__Given exercise__. In the blog post below, list every sentence that refers to the author of the article "Groupthink."

__Quoted passage__.
Thursday, September 22, 2011

rethinking groupthink

So for this post I am going to briefly comment on the article entitled "Groupthink."  This article describes this term as a type of conformity in which members of the group abandon their own beliefs and ideas to conform to those of their leader or colleagues.  The author states that the main reason the members of the group do this is to avoid being too harsh in their judgments of others' ideas.  The author then gives a laundry-list of examples in which he takes a decision that went wrong in the past, and credits the negative outcome to groupthink.  Once I read one of his examples, I began to disagree with the remainder of what he had to say in the article.

__Listed entries__.

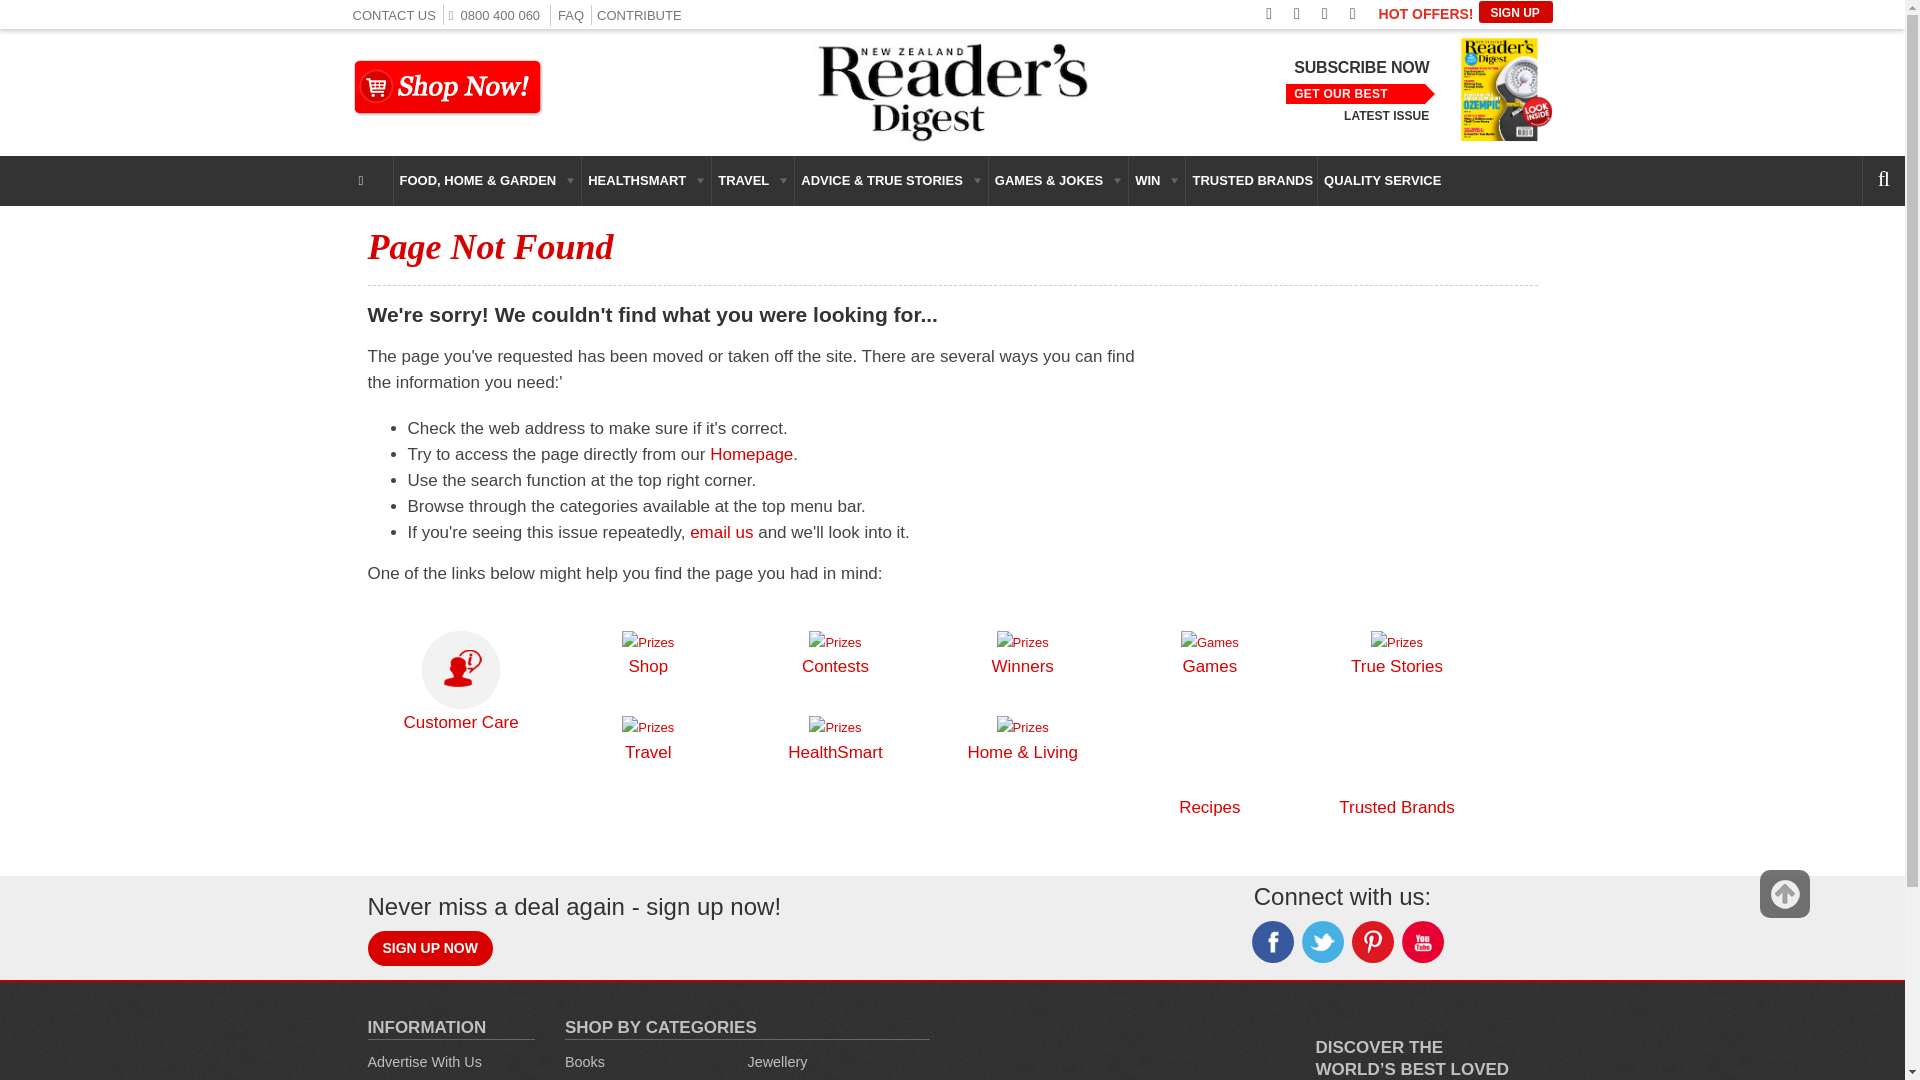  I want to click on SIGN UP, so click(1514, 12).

--

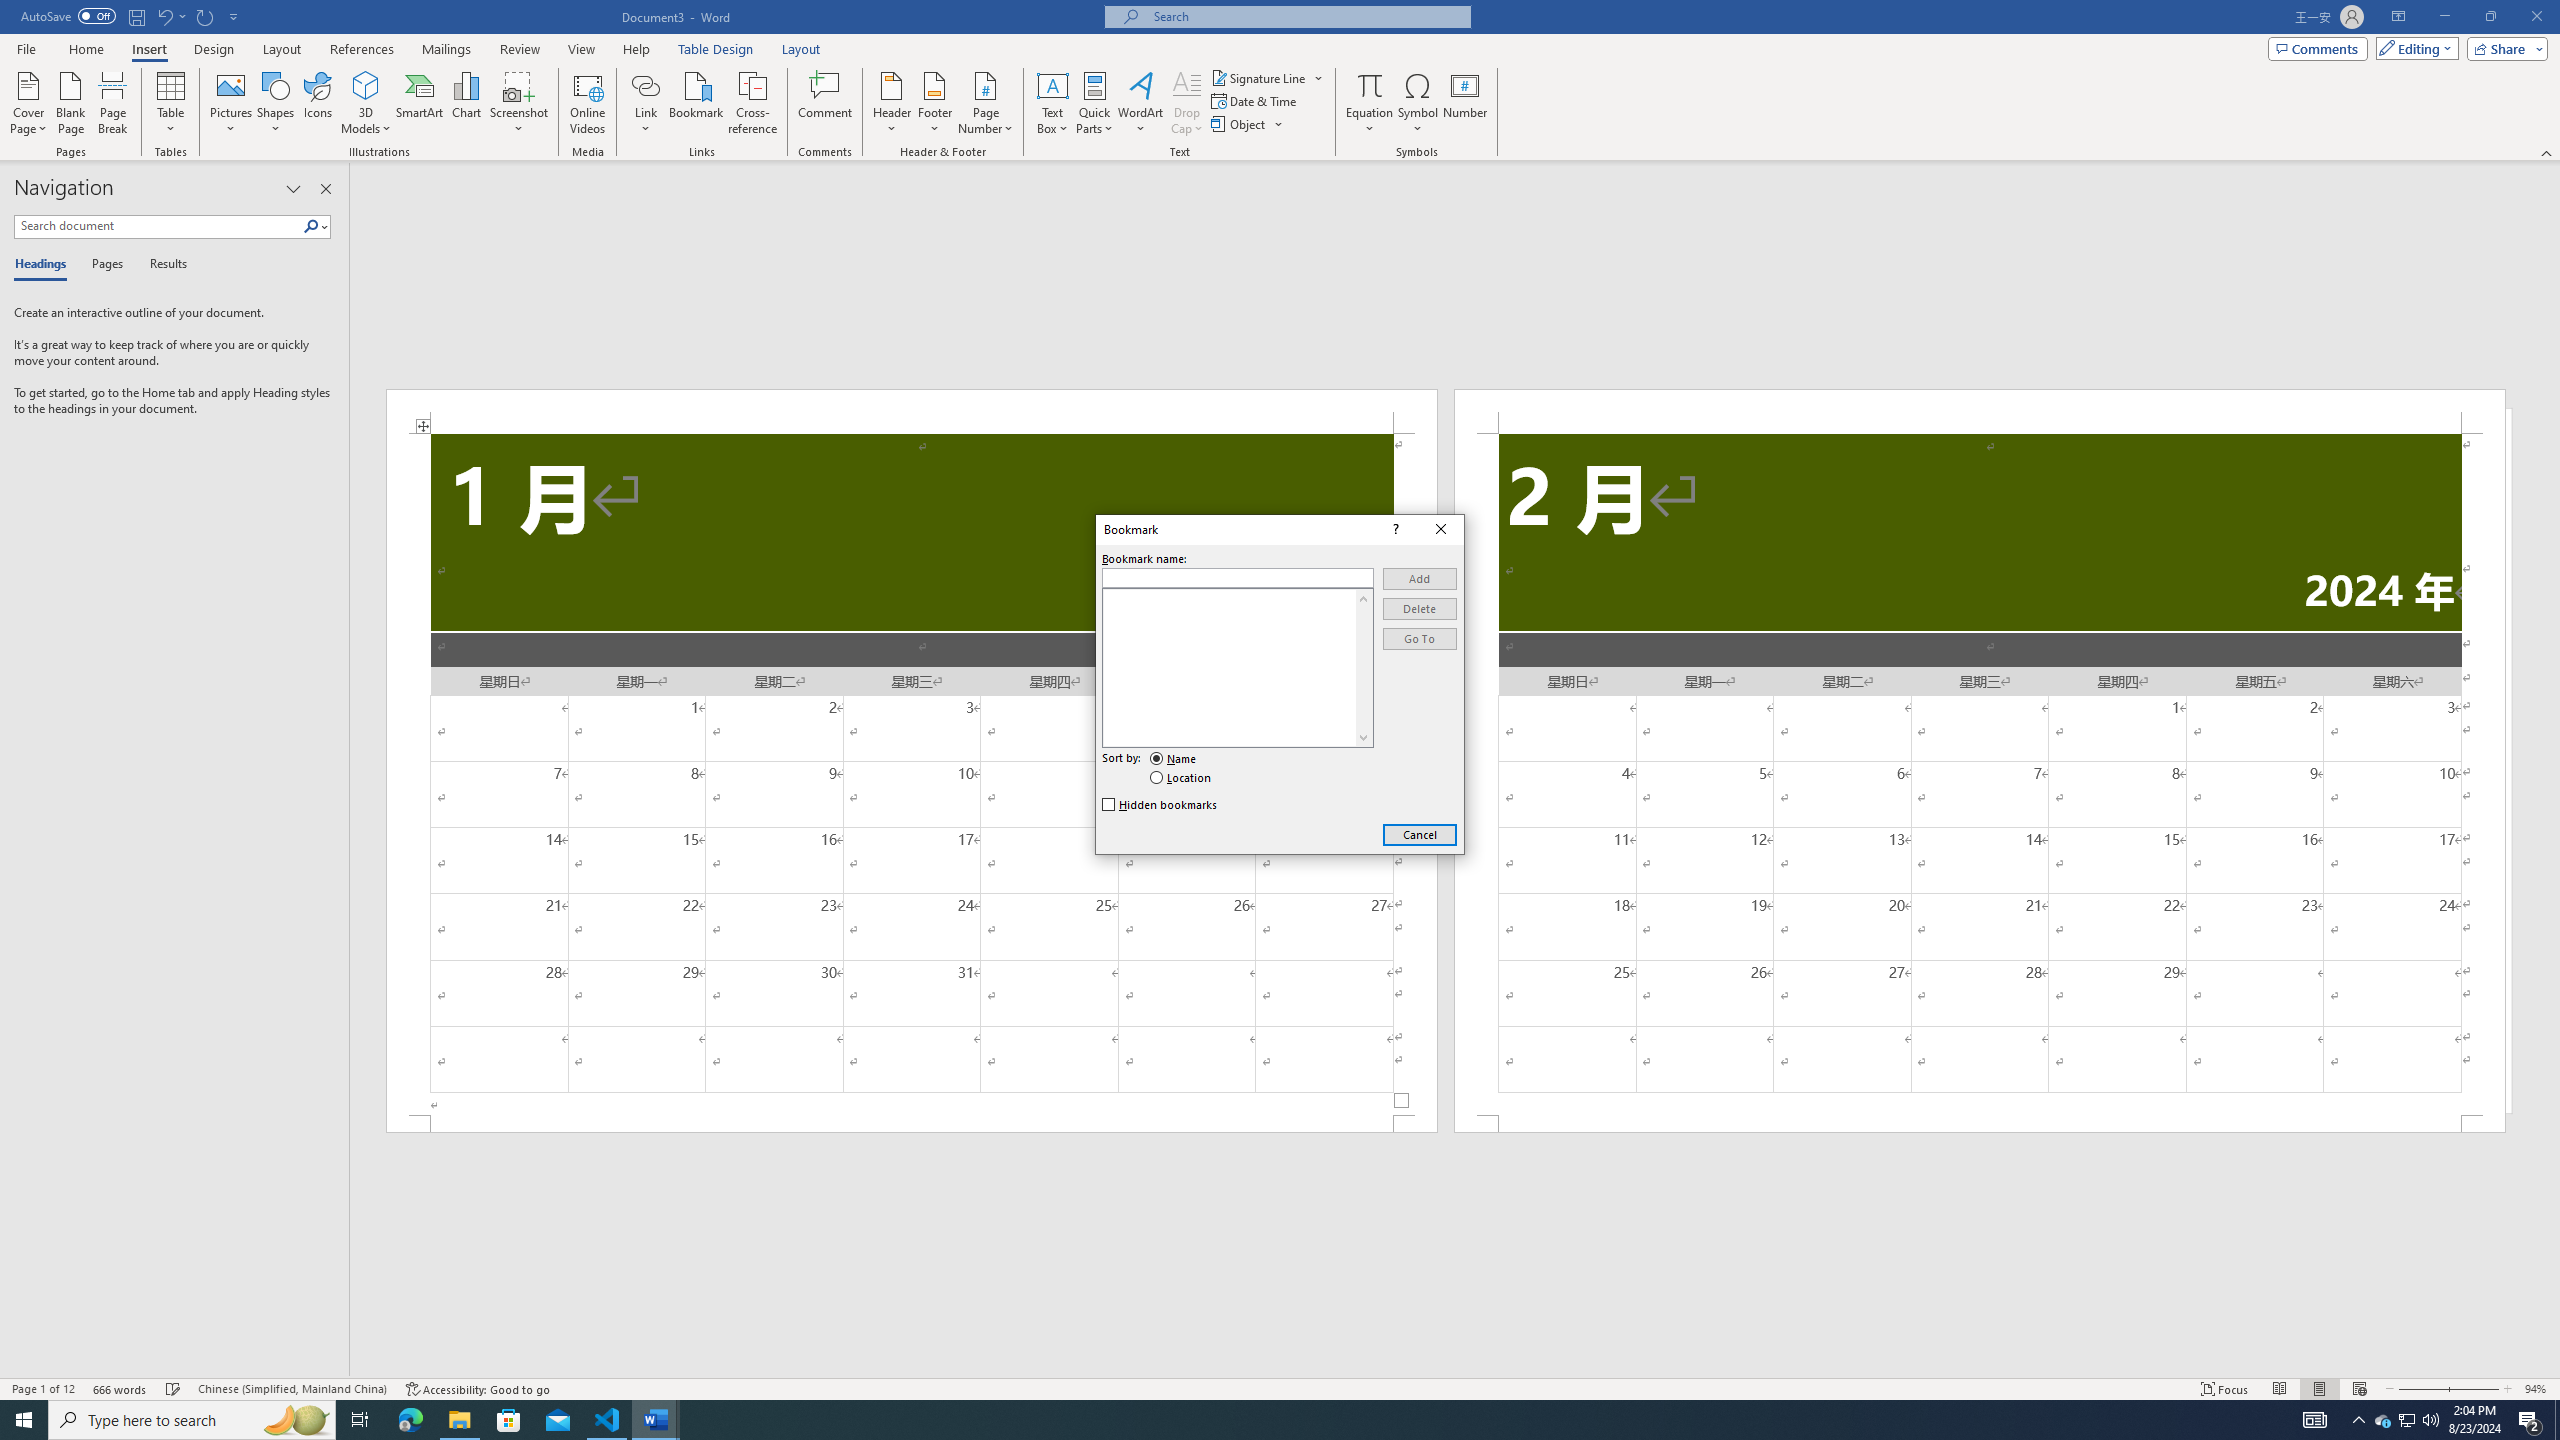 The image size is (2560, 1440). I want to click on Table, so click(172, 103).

__In response__.
- The author states that the main reason the members of the group do this is to avoid being too harsh in their judgments of others' ideas.
- The author then gives a laundry-list of examples in which he takes a decision that went wrong in the past, and credits the negative outcome to groupthink.
- Once I read one of his examples, I began to disagree with the remainder of what he had to say in the article.